The Cleo and James Marston Fitch Thesis Grant was established in 2001 through an endowment by the estate of James Marston Fitch (1909-2000). It is given annually to a Columbia University Historic Preservation student to cover expenses incurred in Master's thesis research.
A partially abandoned hose in Valdehorna (Zaragoza, Aragón, Spain), a village of 30 inhabitants. Valdehorna has lost 84% of its population since 1950. Photo courtesy of Alberto Sanchez-Sanchez
2016 Grant Recipient: Alberto Sanchez-Sanchez "Behind the Ecce Homo: Rural Development Policy and the Effects of Depopulation on the Preservation of Spanish Heritage"

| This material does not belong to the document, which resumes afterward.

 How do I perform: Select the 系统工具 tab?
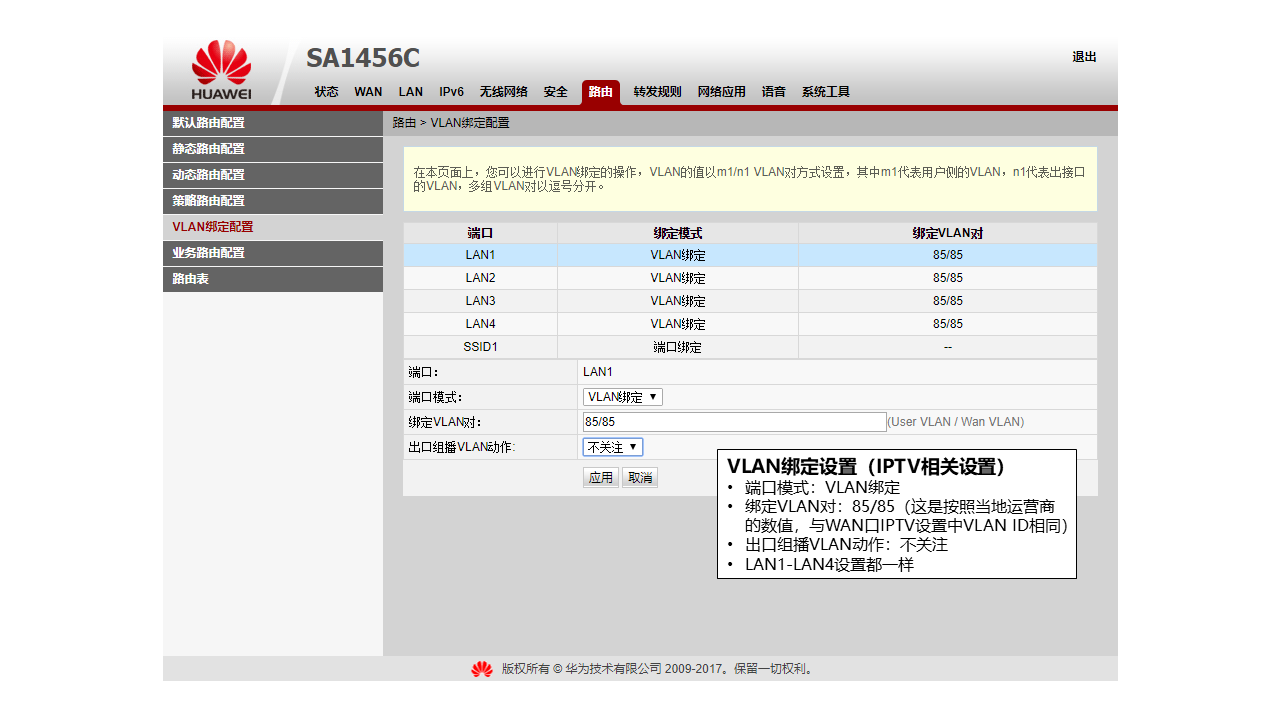pyautogui.click(x=825, y=92)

The ongoing process of rural depopulation that Europe has experienced during the 20th century has had a considerably negative effect on the conservation of vernacular and historic buildings located in rural areas. Although this is a continental phenomenon, it seems to be especially prevalent in Southern Europe, and particularly in Spain. Taking the infamous restoration of the "Ecce Homo" fresco in the town of Borja (Zaragoza) as a starting point, this thesis aims to examine this problem, explore its magnitude, and identify challenges and opportunities to incorporate historic preservation into existing policies for rural development.
Grant funding provided by Preservation Alumni assisted with cost of travel and field investigation that were necessary to complete the research.